Why do these  events happen? When one area of the globe suffers a prolonged period of rain, and another area drought? And why is Australia becoming progressively more dry? Climate agencies have since the 1950s benefited from increasing scientific data, as can be seen from the proliferation of weather-based acronyms, and the predictions are worrying. Adverse climate-change seems to be our fault. But the long-term history of climate needs to be examined.

So, considering this, the long-term; given sufficient rainfall, any area of sterile sand will grow massive forest; no soil-nutrients necessary, no humus formed. Rainfall equals tree-cover in warmer climates. Where has the rain gone in Australia? It used to be there, and has gone; shrunk to the north and south extremities, and still shrinking, it seems, even in our short recorded history. And the Queensland drought rolls on.

Note, recorded.

The ocean gyres of rain-clouds avoid the land-mass of Australia. Why? What is the repellent force that steers most rain away from the coast? Why, sometimes, do rain-formations actually traverse Australia, bucking the trend? How much, and why, does Sudden Stratospheric Warming change our weather, and how permanent are these changes? The Drying of Australia is a problem yet to be solved.

Not ‘where’ has the rain gone, but ‘why’.

Weather forecasting and prediction of rainfall-trends in Australia is based on information collected from 1900, with accuracy increasing from about 1950. The trends are there to be accessed by all, the patterns of change apparent. But what of pre-industrial trends, and pre-settlement 50,000 years ago? What has been happening to the climate of Australia prior to human occupation?

Mention was made of the floods affecting Brisbane in 2010/2011, in a previous blog.  A small area received water-bourne silt to a depth varying between ten and twenty centimetres. Valuable top-soil, but un-appreciated by the recipients.
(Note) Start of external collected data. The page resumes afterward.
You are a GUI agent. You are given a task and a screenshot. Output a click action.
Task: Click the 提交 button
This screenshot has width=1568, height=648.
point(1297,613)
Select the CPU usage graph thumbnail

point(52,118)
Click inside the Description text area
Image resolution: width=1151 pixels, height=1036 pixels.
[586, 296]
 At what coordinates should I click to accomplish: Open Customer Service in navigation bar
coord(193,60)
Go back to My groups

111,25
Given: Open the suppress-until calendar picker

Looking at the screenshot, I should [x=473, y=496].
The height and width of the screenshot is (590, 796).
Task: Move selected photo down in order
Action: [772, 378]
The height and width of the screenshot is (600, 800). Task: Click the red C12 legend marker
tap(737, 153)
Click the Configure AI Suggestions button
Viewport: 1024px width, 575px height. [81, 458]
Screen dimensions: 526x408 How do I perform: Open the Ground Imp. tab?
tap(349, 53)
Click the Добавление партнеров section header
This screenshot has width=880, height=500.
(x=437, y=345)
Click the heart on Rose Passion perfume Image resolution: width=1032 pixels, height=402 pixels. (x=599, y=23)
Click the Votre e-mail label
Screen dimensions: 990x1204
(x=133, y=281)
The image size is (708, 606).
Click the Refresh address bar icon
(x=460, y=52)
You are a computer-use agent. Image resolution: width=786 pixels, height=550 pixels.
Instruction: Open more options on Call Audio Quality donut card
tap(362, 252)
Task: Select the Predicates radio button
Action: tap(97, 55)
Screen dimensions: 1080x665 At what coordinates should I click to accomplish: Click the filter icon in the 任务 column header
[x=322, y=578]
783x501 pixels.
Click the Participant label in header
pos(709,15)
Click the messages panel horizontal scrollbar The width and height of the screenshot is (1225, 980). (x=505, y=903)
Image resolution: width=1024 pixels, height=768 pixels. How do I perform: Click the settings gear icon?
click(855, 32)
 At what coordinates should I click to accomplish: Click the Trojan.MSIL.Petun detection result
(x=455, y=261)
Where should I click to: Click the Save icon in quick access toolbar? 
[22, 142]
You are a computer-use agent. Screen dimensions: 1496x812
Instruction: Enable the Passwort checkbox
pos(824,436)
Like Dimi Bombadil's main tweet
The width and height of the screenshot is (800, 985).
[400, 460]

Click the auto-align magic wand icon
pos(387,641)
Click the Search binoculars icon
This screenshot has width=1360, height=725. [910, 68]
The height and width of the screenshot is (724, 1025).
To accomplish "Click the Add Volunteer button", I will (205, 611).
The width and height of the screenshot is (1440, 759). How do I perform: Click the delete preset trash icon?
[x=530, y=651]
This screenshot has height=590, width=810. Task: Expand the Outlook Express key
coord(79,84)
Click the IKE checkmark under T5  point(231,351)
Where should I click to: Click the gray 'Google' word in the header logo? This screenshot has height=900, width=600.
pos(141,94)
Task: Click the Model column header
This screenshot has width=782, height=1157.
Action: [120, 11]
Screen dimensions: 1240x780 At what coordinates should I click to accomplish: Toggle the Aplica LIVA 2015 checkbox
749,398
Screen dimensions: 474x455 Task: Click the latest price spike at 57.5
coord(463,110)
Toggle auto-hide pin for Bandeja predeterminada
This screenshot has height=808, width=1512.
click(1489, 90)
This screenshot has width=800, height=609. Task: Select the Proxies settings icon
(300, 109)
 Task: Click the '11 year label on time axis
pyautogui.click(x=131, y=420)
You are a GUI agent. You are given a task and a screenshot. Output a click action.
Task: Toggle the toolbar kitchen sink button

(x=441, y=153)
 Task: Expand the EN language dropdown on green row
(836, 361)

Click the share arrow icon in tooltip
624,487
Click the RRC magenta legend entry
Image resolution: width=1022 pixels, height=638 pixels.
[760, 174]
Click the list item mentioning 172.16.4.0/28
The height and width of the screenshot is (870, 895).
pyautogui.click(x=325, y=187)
All the current agricultural plains in Australia were created this way: deep floods and deposited silt.  The critical question: are these deposits dateable? Is there a signature within the silt-layer which could be translated to a year, or era? We have an excellent test-sample to examine within the Yerongpilly and surrounding area in Brisbane. This top-soil was created exactly in 2011. Other floods at other places since European settlement have left dateable silt.

Excavation of any level plain will reveal strata of silt deposits which may be measured for each flooding event, from surface to bedrock, with possible interruptions due to meandering creek-beds, etc.. But can these individual deposits be dated? If so, the information would give a true and exact record of climate and its change over time. We would discover real trends prior to industry, to European settlement, and to human occupation, and major questions could be answered concerning the drying of any area and the time-scale involved.

Information of climate trends prior to, and during these three periods is vital to current concept of climate. Can this information be accessed through geology? Radiocarbon and photoluminescence dating is apparently difficult for shallow silt layers exposed at the surface. Dating of surviving vegetable material is possible and accurate, but rarely available, especially at depth.

The dating of each flood-deposit layer, and an estimation of the depth of floodwater responsible, would open a window onto the real climate of the past at any time and place, and answer so many questions concerning our responsibility for climate-change.

How informative to actually know the date and extent of the rains that caused the deposits of silt on valley farm-land. And the pattern of floods through time, from most recent to ancient. Can it be done? Is it possible?